Selected text >>
_ _ _ _ _ _ _

Making sense of our connected world
Towards the Technological Pluriverse
Adriaan Odendaal & Karla Zavala Barreda ask how the design practice of digital technology needs to be fundamentally changed to create a more inclusive digital future. Using the recent board game project Algorithms of Late-Capitalism, they explore new ideas for creating a technological pluriverse in this article. For example, what would happen if we disbanded Silicon Valley start-ups and restructured them into community-based tech collectives?
AI-driven technologies are becoming increasingly complex (e.g. things like neural networks being innately black-boxed). This is creating an ever-widening rift between the technicians who design and develop these technologies and the communities in which these technologies are eventually deployed and operationalized. Yet the abstract algorithms and data structures comprising such software have a material relation to – and impact on – the lives of those who knowingly or unknowingly come into contact with them.
As Rob Kitchin writes, “[algorithms] shape how we understand the world and they do work in and make the world through their execution as software, with profound consequences” (2017). If AI and other algorithmic technologies have a material impact on our lives, shouldn’t we as end-users and members of the public have more stake in how these technologies are designed, developed, and eventually deployed in the public sphere and in our communities?
A board game to imagine a more inclusive technological future
In our recent Algorithms of Late-Capitalism board game project we developed a game co-creation process that unfolds over a series of interlinked public workshops. The theme of the game centers on haywire algorithmic and AI technologies taken to an absurd futuristic extreme following a prevailing capitalist logic of technocratic control.

_ _ _ _ _ _ _

Excerpted data >>
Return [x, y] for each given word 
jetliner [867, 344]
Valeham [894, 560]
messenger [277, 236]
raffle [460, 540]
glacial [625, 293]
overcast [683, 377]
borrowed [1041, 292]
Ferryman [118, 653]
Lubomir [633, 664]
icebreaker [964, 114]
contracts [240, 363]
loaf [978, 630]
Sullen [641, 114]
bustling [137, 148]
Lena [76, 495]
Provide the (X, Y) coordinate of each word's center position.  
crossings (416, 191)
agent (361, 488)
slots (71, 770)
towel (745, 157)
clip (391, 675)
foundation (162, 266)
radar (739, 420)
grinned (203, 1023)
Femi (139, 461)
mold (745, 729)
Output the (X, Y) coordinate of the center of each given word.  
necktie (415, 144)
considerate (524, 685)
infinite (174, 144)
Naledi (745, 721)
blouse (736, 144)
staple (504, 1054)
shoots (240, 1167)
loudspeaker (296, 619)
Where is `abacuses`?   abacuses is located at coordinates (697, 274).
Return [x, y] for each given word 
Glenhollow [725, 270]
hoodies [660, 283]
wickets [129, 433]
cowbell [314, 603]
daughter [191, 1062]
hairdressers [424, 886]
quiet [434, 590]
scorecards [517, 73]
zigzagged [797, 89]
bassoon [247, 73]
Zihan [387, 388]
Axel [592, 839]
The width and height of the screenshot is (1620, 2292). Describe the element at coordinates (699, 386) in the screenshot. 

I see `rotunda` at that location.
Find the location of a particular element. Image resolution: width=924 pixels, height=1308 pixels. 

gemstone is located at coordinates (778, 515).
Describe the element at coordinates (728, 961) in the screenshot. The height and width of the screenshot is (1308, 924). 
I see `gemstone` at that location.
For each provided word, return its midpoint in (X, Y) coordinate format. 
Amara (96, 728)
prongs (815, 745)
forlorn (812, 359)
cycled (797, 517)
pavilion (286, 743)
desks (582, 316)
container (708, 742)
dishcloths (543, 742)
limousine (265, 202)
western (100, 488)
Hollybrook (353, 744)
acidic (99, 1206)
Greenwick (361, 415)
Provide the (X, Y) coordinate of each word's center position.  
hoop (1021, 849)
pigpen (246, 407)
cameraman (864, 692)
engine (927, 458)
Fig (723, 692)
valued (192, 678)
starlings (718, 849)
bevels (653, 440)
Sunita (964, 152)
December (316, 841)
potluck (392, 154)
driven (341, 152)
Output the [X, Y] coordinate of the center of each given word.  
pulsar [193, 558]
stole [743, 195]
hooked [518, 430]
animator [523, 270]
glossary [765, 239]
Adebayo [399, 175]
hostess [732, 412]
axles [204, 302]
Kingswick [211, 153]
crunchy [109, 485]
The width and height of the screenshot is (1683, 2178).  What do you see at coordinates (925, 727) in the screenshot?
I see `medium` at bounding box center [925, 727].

_ _ _ _ _ _ _

Set problem A >>
Answer these questions using the technological pluriverse article.
(i) Which board game project do the authors draw on?
(ii) What year is given for the Rob Kitchin quotation?
(iii) What does the game co-creation process unfold over?
Set problem B >> Reproduce word for word the part of the technological pluriverse article that opens with the words containing "AI-driven technologies are" and closes with "contact with them.".
The records were taken from a separate source.

Result A >>
(i) Algorithms of Late-Capitalism
(ii) 2017
(iii) A series of interlinked public workshops

Result B >>
AI-driven technologies are becoming increasingly complex (e.g. things like neural networks being innately black-boxed). This is creating an ever-widening rift between the technicians who design and develop these technologies and the communities in which these technologies are eventually deployed and operationalized. Yet the abstract algorithms and data structures comprising such software have a material relation to – and impact on – the lives of those who knowingly or unknowingly come into contact with them.